**Available data**
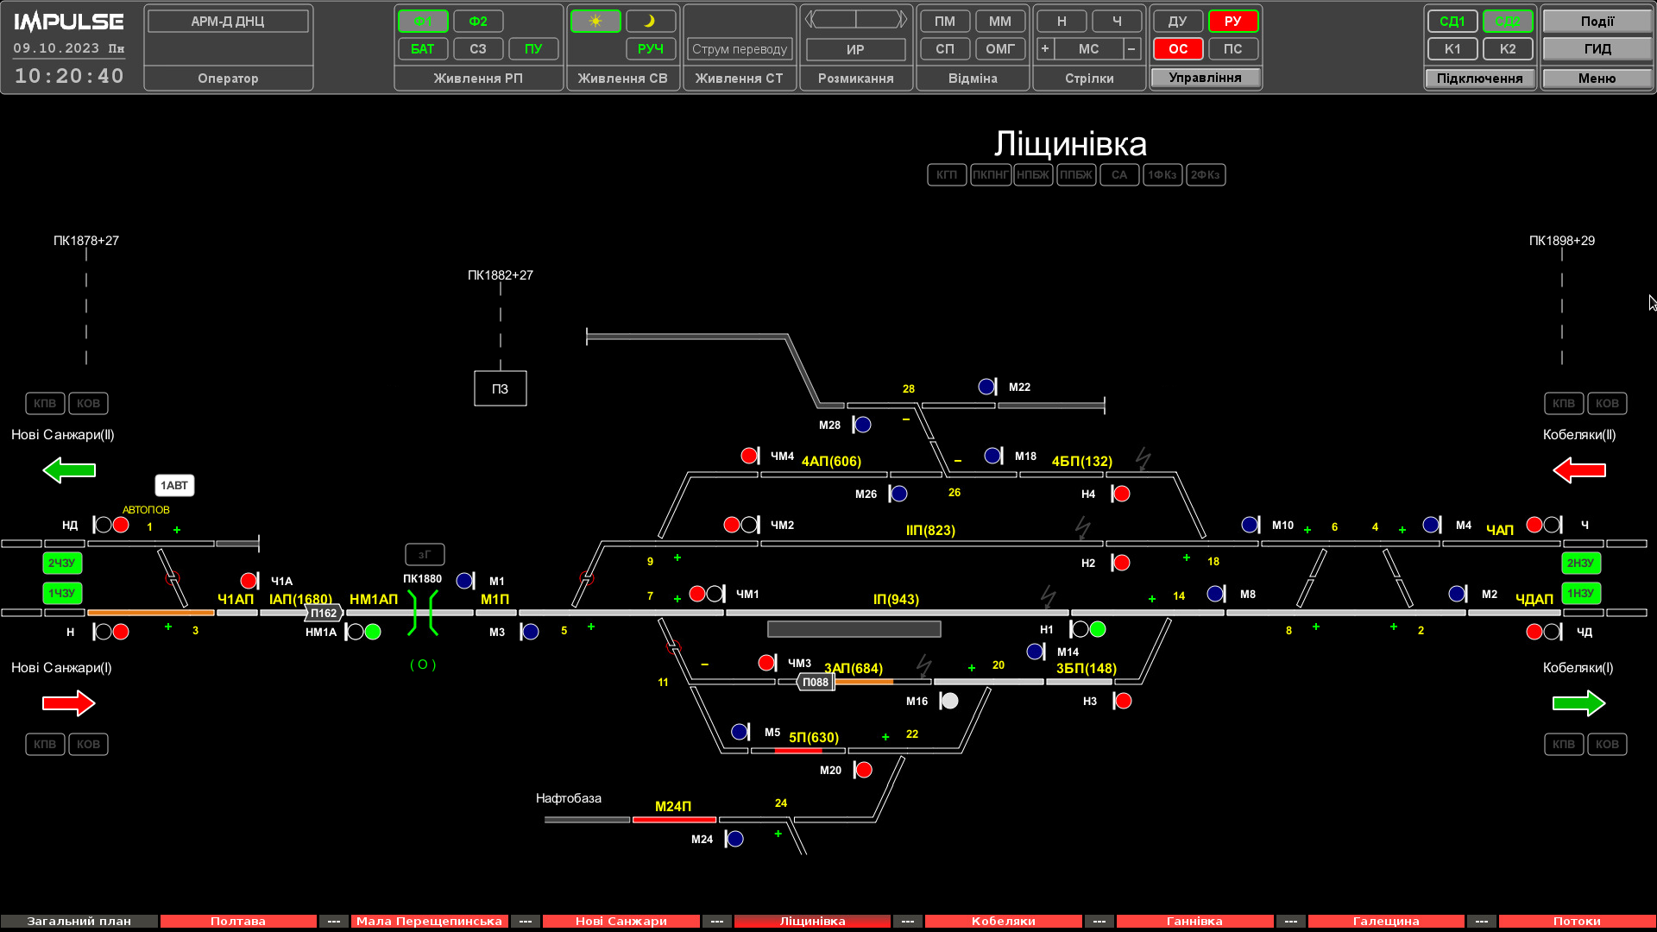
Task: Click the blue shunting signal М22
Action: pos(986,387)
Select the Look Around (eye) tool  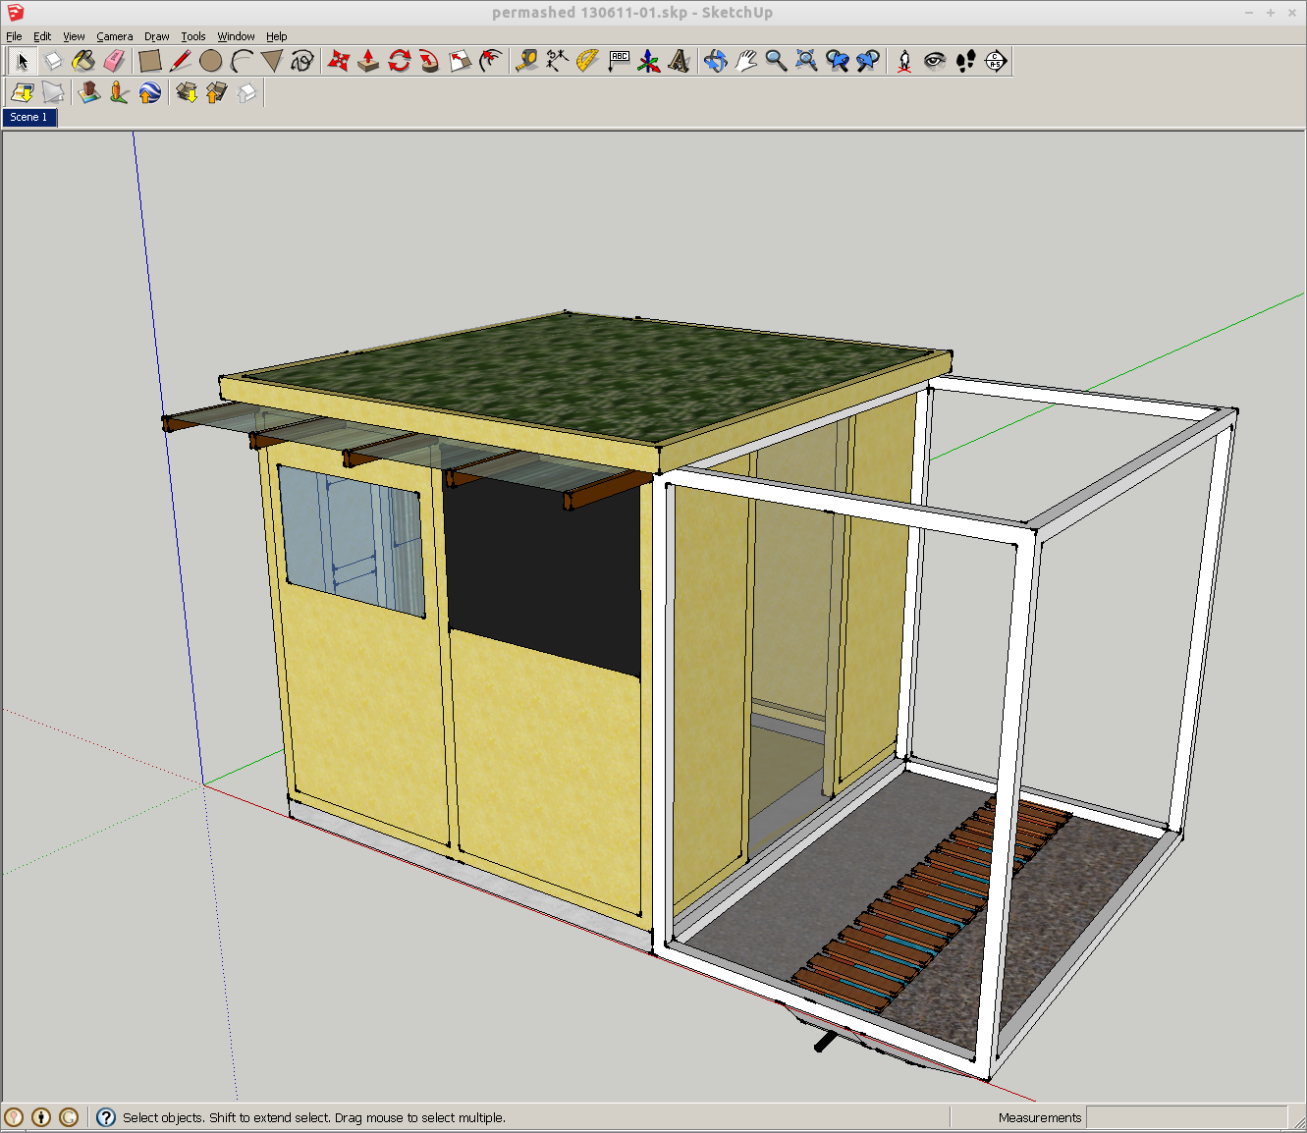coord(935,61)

---

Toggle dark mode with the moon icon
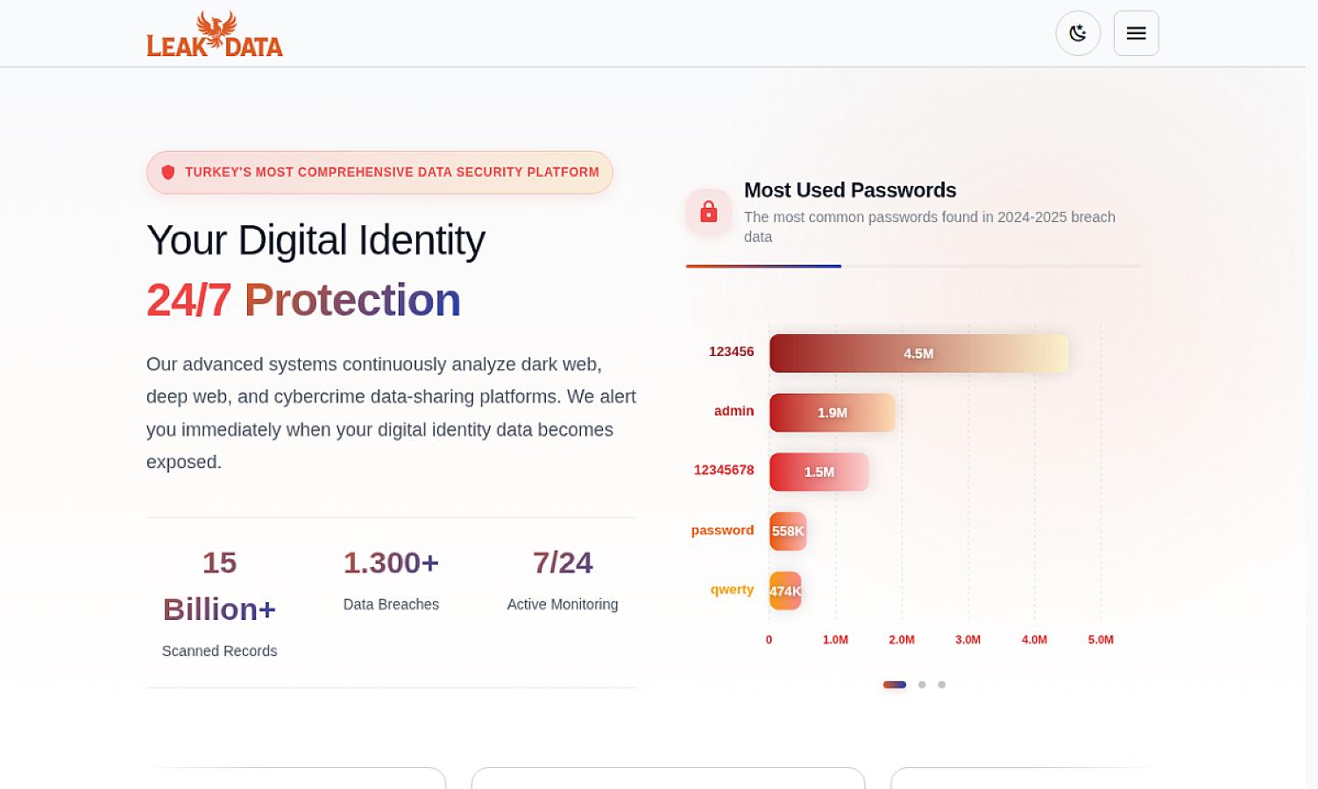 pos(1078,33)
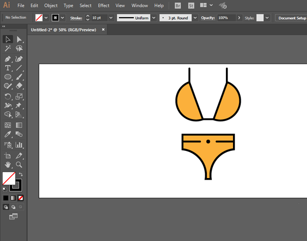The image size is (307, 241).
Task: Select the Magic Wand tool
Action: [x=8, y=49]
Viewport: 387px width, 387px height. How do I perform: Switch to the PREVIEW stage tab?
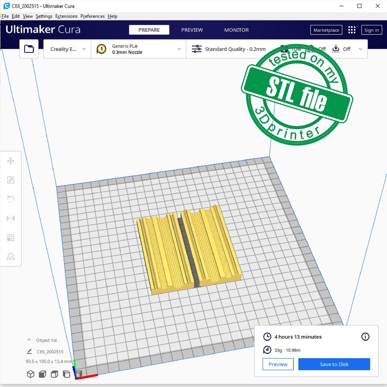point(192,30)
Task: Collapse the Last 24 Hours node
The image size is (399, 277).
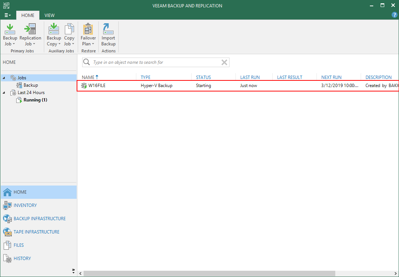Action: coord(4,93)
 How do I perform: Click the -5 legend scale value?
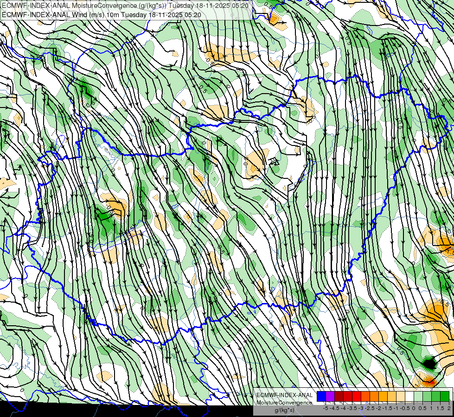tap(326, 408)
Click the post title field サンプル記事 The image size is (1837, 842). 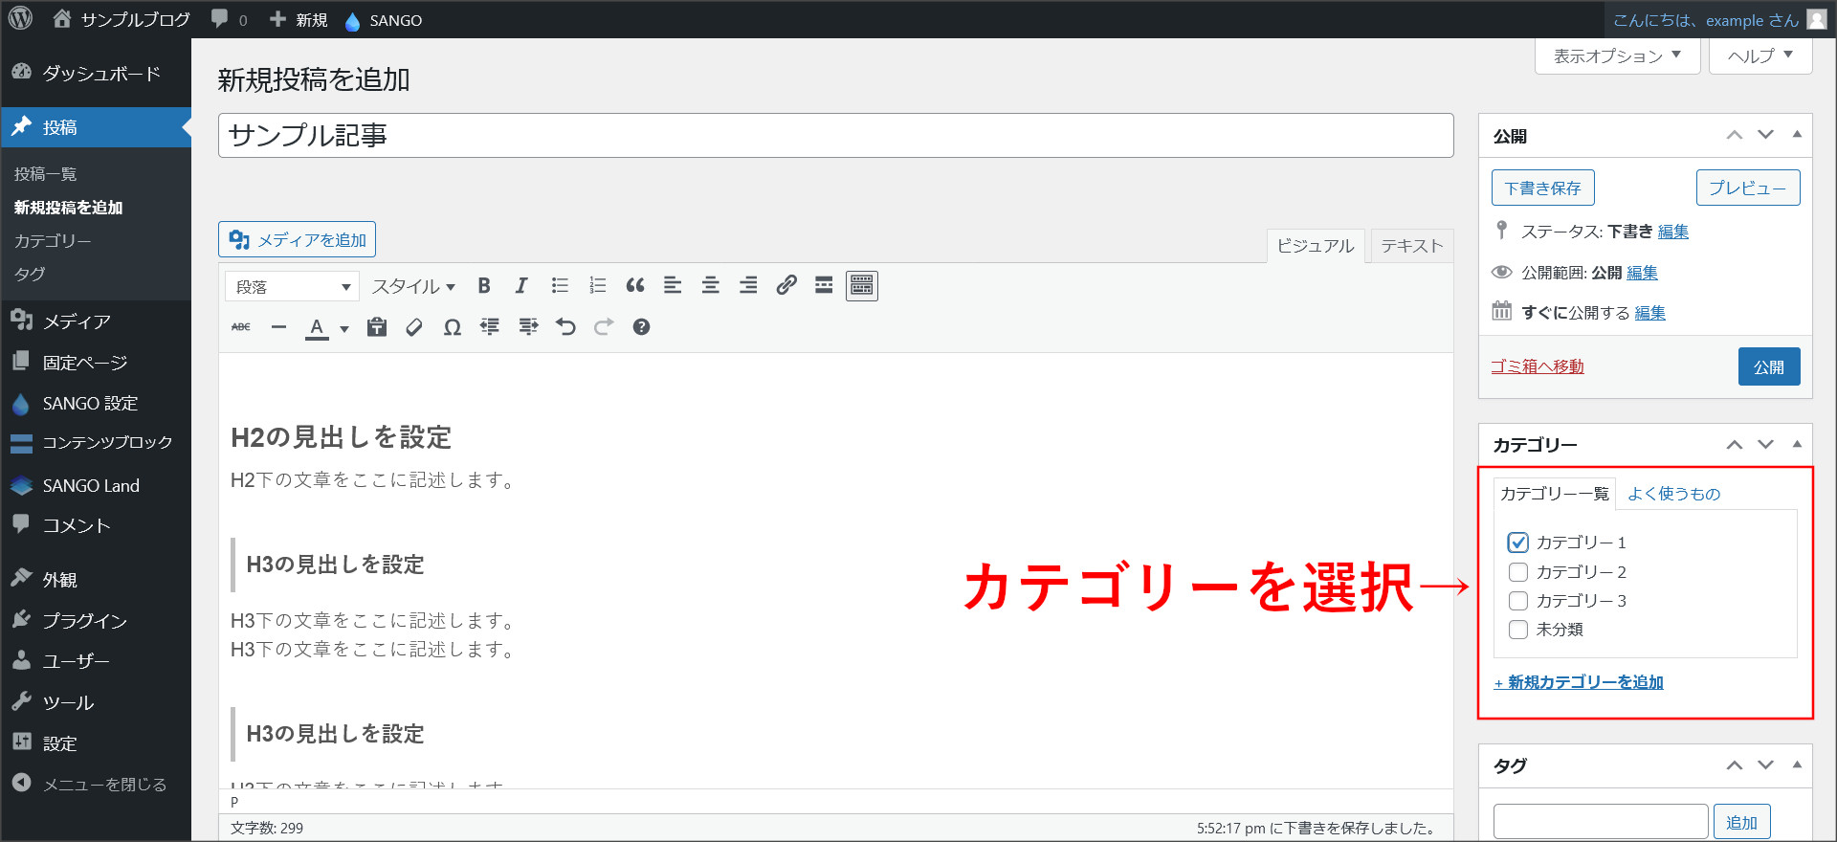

---

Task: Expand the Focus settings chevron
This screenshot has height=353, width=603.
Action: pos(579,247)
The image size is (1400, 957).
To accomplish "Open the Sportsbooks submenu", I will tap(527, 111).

**Exercise requirements**
Extract each line of the material above that contains the word "perform", copying every one in full.

**Exercise solution**
Viewport: 387px width, 387px height. How do I perform: Switch to the PREVIEW stage tab?
 How do I perform: Click the -5 legend scale value?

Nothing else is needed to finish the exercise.